If it were divine foresight, the gods would have seen Cecilia. If it were a vision of a possible future, why show Ruby such a specific, already-foiled outcome? But if it were a memory... a memory of what actually happened in another version of reality... then every inconsistency makes sense.

She saw what did happen once and mistook it for what will happen...
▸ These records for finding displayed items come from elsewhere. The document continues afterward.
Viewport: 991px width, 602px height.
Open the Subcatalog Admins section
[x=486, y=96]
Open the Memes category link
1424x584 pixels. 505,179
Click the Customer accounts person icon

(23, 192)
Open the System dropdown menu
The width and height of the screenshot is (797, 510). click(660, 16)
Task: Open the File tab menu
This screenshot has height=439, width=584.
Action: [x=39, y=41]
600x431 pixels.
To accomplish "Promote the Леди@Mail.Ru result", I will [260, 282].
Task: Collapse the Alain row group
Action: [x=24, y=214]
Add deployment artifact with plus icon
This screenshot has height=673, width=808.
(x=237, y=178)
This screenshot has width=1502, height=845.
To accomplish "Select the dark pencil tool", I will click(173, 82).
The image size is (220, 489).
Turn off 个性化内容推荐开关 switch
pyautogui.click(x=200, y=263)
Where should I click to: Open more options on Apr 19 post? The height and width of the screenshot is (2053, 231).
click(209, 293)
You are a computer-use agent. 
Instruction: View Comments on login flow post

...if Cecilia never became a saintess.

And at the same time... if Ruby became the saintess from the start instead.

"AAAAAAaaaaaahhh..." they pointed at each other again, another synchronized epiphany. Then, remembering themselves, they forcibly settled down... again.

They were clearly still several laps behind the master theorist in the tent...

"I should... look for what happened seventeen years ago to that other Saintess," Arkai said. Action was better than awkward silence.

"That will be helpful, thank you," Oathran said, bowing his head slightly with a grateful smile.

Then, they shared a chuckle.

...

...

...

Silence. Almost awkward again.

But then, Oathran turned fully to Arkai, curious. He asked a question that came from so far out in left field it might as well have been launched from another continent.

"Are you attracted to my wife?"

Arkai froze.

Every muscle in his body locked. His fluffy ears stood straight up. His tail poofed to twice its size.

MY LORD, WHY ARE YOU THROWING A METEOR TOWARDS ME?!